Homemade Coconut Milk

I remember the first time I made almond milk at home and thought to myself, this is so brilliant, I will never need to purchase milk again! Yes, there is a routine to be mindful of- soaking your almonds, rinsing them, storing them, blending them, straining them, jarring the milk and the cycle begins again! Yet it is so easy when you get into the swing of things.

Ive made cashew milk and sesame milk, hemp milk and brazil nut milk. Ive flavoured them with cacao or cinnamon, super greens or vanilla beans. Its really quite endless the variations! Alas, I had never made coconut milk until today.



Coconut milk is made exactly the same way as almond milk, except it is even easier- it requires no soaking. I simply blended the organic desiccated coconut with filtered water, strained it through the nut milk bag and I was left with a light, creamy milk and a soft coconut flour that I can use in desserts later.

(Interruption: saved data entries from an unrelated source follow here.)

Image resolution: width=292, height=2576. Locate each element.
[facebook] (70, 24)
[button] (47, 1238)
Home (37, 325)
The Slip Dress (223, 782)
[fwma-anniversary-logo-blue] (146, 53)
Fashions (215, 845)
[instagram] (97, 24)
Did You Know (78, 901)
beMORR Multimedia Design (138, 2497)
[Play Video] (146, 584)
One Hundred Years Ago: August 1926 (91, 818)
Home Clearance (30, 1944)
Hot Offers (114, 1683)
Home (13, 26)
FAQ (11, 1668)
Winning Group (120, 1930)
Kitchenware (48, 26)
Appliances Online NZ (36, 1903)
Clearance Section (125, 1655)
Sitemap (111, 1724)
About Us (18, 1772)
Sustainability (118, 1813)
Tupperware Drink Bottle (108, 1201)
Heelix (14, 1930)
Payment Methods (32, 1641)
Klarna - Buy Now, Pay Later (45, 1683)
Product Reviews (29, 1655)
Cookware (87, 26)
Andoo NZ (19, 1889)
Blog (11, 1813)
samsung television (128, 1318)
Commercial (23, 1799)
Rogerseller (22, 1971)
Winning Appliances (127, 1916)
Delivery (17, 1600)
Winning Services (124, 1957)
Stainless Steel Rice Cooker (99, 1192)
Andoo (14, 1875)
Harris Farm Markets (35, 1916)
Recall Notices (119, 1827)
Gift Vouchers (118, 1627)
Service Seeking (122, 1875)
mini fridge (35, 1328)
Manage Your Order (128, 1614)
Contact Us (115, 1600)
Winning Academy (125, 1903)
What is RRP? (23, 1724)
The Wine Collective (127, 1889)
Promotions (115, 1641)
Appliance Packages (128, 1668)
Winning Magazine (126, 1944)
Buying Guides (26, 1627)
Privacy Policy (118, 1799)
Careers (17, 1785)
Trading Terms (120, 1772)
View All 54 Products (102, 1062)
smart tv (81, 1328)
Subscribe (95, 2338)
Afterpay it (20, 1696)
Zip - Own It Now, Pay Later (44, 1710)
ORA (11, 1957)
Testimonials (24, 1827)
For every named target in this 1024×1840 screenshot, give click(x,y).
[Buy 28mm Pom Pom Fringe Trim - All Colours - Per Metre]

I found that when the milk is squeezed through the nut milk bag the coconut oil does start to separate from the milk and coconut itself, which simply meant my hands got a really lovely moisturise and the bag does need to be washed really well afterwards.

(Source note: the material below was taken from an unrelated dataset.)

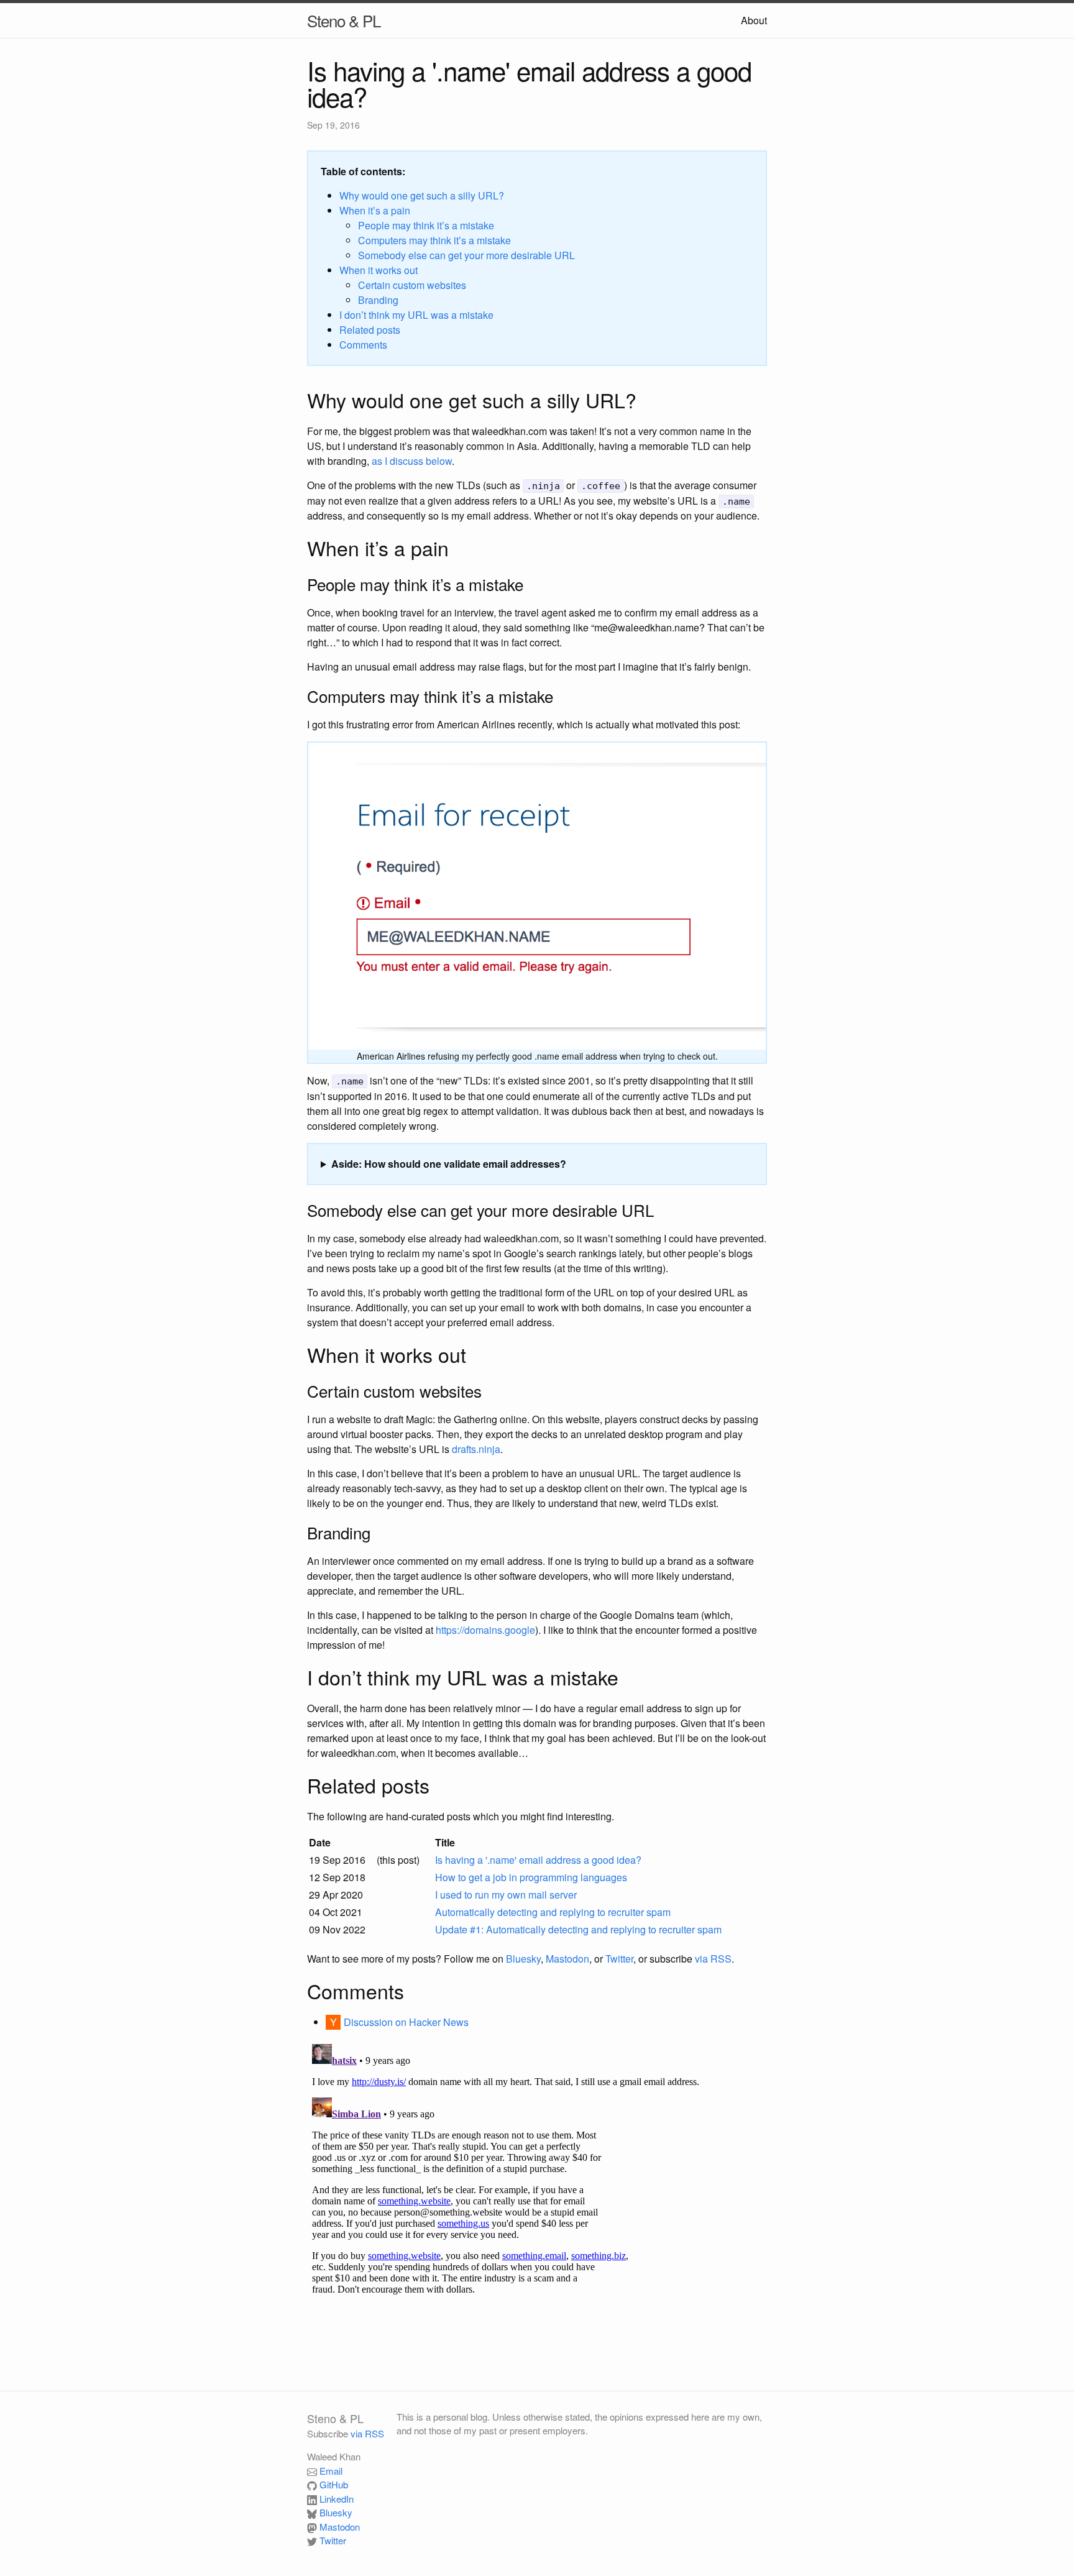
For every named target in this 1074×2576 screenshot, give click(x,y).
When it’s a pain (374, 210)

Coconut is so amazing for the body, inside and out. It is in fact one of the single most nutritious foods you can put in your body. Eating coconut on a regular basis has proven to-

  • strengthen and moisturise skin, hair and nails
  • lower cholesterol levels
  • assist with weight loss
  • increase levels of immunity
  • assist proper digestion and metabolism
  • provide relief from kidney problems
  • prevent and assist heart diseases and high blood pressure
  • help to manage, prevent and assist with diabetes
  • ward off and assist HIV and other viruses
  • prevent cancer cell growth
  • assist with bone strength and prevent osteoporosis

The reason it is so effective and healthy is because of high levels of lauric acid, capric acid and caprylic acid. The presence of these acids contributes to coconuts antioxidant, antifungal, antibacterial, antimicrobial, antiviral and general body nourishing properties. These fatty acids are referred to as short term medium-chain saturated fatty acids, which is a “healthy” form saturated fat compared to trans fats. Our body metabolizes these fats in the liver, immediately converting this into energy in the form of fuel for the brain and muscle function, rather than it being stored as fat.

So, switch out your almonds for coconut next time you need to fill up your milk jars in the fridge! It is delicious with raw buckwheat cereal, sprouted granola or even warmed with dandelion tea or chai. I like it best in smoothies though for a subtle coco-nutty hit!


  • 1 cup of organic desiccated coconut (make sure you use organic coconut as conventional coconut contains preservatives and sulphites)
  • 3 cups of filtered water

Blend the coconut and water at high speed on your blender for around one minute.

Pour the contents of the blender jug into a nut milk bag and strain well, pressed out all the liquid into a bowl and keeping the fine coconut in the bag.

When the liquid is fully strained, transfer the milk to a glass jar or bottle to store in your fridge and empty the contents of the nut milk bag into another container and store the coconut meal for dessert recipes or to add to veggie burger patties or to make raw bread- the variations are endless!